If I am not misinformed, the whole transaction in the matter of the purchase of the friar lands has been a losing proposition, with the government still holding many lots originally intended for sale to their occupants, who for some reason or other failed to comply with the terms of the contract signed by them.
Without the sound interpretation thus given by this Court restricting within reasonable bounds the application of the provision of section 4 of Article XIII of our Constitution and clarifying the powers of the Rural Progress Administration under Commonwealth Act No. 539, said corporation — or, for that matter, some other governmental entity — might embark in a policy of indiscriminate acquisition of privately-owned land, urban or otherwise, just for the purpose of taking care of the wishes of certain individuals and, as outlined by Mr.
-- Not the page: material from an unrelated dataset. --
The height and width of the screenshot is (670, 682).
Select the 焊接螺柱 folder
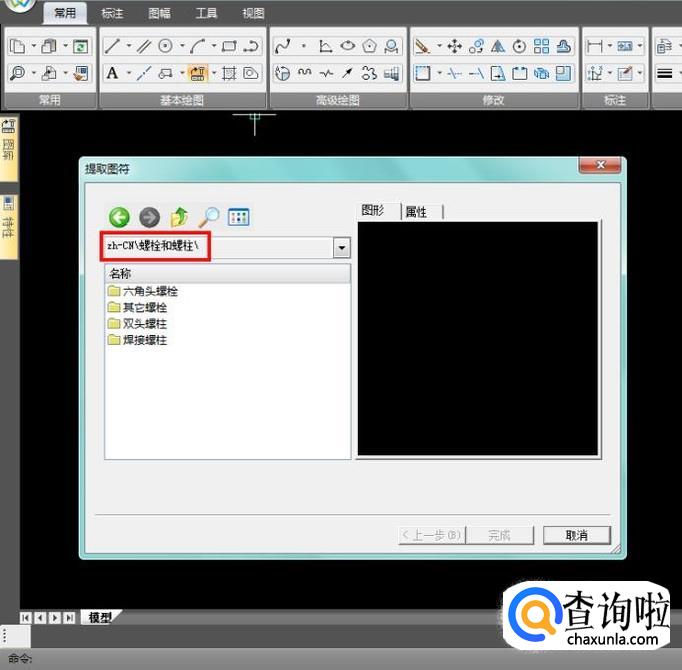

Justice Tuason, regardless of the merits of the case. And once said policy is carried out, it will place the Government of the Republic in the awkward predicament of veering towards socialism, a step not foreseen nor intended by our Constitution. Private initiative will thus be substituted by government action and intervention in cases where the action of the individual will be more than enough to accomplish the purpose sought. In the case at bar, it is understood that contracts, for the sale by lots of the land sought to be expropriated to the present tenants of this herein petitioner, have been executed. There is, therefore, not the slightest reason for the intervention of the government in the premises.